When European electricity markets recently went haywire for 24 hours, a group of high-flying hedge funds lost money. Given their size, the amounts involved were small, though still enough to cause howls of distress. Should we have some sympathy for their billionaire owners? Before you answer “no” — or perhaps “hell no” — let me describe what happened, and why the hedge funds are right to feel aggrieved.

Early on June 25, EPEX Spot, a key exchange handling electricity trading, released what it called a “feature upgrade” to its main software. By 10:08 a.m. Paris time, the exchange could no longer communicate with its customers even after rushing to reverse the upgrade, according to a preliminary report. The failure created a cascade that, at its most extreme, pushed German short-term power prices 3,000% above typical levels, while French prices plunged to nearly zero. For the market as a whole, the total losses probably are somewhere around €300 million ($327 million) in a single day.

Short-term wholesale electricity prices are set via competitive auctions that consider not just national supply and demand but also cross-border flows — Germany, for example, typically draws on French power. In normal circumstances, Europe’s market is “coupled” – an electron can travel, say, from Norway to Denmark and from there into Germany. The software malfunction broke the algorithm that keeps the market glued together; as a fallback, short-term power prices were calculated for 24 hours as if the market was decoupled, comprised of several unconnected nations rather than a single region. The result? Average day-ahead prices in Germany climbed to €492 per megawatt-hour, up from about €80 in a typical day. The wholesale cost of electricity early in the morning jumped briefly to an all-time high north of €2,300.

When Trading Goes Wrong

German day-ahead average baseload electricity prices briefly surged for 24 hours on Jun. 25 due to a technical glitch at a major European exchange

EPEX Spot has since apologized: “Applying the fallback procedures pertaining to market decoupling from A to Z has revealed overall inefficiencies,” the exchange’s Chief Executive Officer Ralph Danielski wrote in a public letter to market participants on July 10. He added that those shortcomings need to be “addressed,” launching a task force to review the rules.

The chaos had a domino effect.
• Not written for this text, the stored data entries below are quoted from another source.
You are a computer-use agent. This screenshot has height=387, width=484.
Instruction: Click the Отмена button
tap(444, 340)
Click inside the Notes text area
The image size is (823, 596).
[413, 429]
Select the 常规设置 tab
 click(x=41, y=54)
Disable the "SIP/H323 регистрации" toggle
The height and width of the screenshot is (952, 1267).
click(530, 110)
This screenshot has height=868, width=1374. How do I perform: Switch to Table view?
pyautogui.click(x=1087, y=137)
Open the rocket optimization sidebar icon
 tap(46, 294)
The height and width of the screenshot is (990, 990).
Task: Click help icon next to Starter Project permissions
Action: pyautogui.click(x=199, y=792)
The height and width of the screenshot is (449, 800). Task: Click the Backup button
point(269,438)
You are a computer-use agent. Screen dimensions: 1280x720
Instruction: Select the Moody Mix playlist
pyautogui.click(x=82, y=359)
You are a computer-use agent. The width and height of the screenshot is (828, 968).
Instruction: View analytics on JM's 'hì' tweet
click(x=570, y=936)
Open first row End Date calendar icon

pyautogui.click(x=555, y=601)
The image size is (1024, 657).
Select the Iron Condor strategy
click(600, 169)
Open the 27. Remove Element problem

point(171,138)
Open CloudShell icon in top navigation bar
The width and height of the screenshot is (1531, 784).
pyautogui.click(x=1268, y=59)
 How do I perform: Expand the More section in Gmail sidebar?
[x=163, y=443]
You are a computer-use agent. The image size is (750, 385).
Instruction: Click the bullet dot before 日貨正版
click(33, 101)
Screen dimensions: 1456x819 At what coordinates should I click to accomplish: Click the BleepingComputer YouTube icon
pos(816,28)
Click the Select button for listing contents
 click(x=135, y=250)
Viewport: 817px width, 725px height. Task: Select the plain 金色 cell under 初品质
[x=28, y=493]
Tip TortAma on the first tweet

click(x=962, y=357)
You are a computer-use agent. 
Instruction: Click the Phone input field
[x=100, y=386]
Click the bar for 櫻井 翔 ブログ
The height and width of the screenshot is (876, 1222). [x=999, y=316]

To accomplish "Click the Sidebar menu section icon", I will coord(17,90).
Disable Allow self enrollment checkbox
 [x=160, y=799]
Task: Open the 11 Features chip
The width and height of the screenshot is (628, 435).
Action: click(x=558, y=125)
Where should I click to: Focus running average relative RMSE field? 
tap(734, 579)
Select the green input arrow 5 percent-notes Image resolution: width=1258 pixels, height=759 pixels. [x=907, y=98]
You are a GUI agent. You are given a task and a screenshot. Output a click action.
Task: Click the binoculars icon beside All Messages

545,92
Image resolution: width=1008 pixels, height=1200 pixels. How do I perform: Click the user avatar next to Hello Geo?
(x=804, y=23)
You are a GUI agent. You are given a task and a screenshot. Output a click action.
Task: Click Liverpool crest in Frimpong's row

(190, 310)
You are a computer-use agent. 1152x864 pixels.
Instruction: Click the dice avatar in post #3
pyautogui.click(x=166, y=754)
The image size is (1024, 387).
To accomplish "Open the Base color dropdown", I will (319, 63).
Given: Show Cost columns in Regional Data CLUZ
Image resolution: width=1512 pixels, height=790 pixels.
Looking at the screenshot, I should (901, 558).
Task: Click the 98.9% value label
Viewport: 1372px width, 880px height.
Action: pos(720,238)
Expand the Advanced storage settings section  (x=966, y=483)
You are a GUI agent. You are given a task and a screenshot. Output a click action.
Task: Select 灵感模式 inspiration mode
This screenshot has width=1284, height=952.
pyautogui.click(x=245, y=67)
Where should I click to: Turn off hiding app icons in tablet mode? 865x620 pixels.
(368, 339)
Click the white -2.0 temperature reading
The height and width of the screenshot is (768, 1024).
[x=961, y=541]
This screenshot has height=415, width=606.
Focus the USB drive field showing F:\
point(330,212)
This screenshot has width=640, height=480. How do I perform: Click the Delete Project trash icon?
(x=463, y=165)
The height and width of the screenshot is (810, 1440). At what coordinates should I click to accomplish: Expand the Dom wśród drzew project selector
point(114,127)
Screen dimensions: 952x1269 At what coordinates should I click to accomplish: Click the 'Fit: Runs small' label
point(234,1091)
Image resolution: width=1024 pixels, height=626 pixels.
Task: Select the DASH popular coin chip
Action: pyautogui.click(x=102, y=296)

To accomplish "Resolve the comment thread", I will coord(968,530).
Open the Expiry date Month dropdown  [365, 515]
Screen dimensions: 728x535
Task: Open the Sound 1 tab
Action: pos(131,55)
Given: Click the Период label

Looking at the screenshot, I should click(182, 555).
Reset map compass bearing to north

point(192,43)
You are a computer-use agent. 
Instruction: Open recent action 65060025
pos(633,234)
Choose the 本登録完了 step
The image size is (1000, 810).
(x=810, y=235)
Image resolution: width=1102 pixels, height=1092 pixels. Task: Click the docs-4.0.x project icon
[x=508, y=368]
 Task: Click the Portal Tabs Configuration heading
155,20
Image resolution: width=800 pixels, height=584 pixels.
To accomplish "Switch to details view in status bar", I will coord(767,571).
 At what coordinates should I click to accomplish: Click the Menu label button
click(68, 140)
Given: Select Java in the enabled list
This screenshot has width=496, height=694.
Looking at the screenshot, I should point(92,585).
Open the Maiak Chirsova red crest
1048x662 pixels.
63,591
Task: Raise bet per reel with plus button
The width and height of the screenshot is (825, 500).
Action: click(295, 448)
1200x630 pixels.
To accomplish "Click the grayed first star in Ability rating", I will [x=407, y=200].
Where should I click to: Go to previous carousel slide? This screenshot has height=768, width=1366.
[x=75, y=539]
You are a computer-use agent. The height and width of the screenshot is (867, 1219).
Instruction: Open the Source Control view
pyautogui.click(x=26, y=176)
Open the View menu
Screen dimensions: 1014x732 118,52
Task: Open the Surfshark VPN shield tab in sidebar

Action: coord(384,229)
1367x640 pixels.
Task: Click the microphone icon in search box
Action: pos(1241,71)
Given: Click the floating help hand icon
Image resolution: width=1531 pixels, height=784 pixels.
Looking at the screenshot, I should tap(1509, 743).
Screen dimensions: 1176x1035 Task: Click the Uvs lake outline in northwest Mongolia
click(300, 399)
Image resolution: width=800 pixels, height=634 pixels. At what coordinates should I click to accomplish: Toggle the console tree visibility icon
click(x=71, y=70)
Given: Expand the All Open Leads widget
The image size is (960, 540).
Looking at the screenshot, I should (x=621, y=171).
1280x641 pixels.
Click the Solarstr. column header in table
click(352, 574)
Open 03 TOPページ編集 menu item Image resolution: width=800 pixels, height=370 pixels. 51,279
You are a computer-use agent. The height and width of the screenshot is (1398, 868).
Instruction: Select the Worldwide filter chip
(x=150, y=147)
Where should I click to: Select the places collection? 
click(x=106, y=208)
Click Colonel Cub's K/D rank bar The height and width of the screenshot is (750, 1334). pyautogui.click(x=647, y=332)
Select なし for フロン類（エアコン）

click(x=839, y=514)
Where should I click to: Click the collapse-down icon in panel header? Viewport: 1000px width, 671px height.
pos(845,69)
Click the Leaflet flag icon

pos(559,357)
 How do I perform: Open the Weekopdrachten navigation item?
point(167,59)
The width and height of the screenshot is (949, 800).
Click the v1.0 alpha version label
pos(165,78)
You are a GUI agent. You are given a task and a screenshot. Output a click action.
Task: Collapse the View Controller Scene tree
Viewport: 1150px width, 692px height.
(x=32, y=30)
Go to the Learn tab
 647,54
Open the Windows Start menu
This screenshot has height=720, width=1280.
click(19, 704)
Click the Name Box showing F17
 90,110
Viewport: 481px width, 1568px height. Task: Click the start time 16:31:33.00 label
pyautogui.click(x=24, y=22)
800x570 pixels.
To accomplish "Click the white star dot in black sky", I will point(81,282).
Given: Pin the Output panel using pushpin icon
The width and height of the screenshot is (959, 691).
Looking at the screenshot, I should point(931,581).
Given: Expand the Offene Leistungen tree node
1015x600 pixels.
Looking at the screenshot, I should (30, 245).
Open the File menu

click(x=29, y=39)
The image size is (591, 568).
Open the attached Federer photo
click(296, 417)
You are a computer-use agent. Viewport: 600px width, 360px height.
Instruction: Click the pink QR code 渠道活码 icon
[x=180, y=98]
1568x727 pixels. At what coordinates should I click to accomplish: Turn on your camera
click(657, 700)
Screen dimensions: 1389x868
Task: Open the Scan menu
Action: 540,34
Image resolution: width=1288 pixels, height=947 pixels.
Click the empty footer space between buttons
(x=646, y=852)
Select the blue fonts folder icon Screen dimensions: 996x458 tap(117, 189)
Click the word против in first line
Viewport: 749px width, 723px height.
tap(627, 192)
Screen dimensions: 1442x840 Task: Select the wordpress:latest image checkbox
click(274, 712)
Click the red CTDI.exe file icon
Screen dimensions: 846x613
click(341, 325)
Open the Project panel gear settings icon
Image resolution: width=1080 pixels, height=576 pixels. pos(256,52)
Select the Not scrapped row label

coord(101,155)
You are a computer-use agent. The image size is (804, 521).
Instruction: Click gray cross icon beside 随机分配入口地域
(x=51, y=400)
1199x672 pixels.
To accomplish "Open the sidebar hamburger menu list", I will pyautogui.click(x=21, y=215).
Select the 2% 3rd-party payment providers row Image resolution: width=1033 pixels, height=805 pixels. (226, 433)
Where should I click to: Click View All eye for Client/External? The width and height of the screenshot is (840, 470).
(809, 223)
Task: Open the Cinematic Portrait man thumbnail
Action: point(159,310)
The European Energy Exchange AG, where derivative electricity contracts such as swaps, futures and options are negotiated, relies on EPEX prices. It’s on EEX that the hedge funds lost money, rather than on the spot market that’s typically used by utilities and commodity traders.

The benchmark prices registered on the spot exchange weren’t genuine reflections of supply and demand, but rather the result of an outdated contingency plan that can’t cope with the modern market’s cross-border flows and renewable electricity supplies. But the values were still contractually valid; as antiquated as it is, the fallback mechanism is exactly what the EPEX Spot rulebook dictates.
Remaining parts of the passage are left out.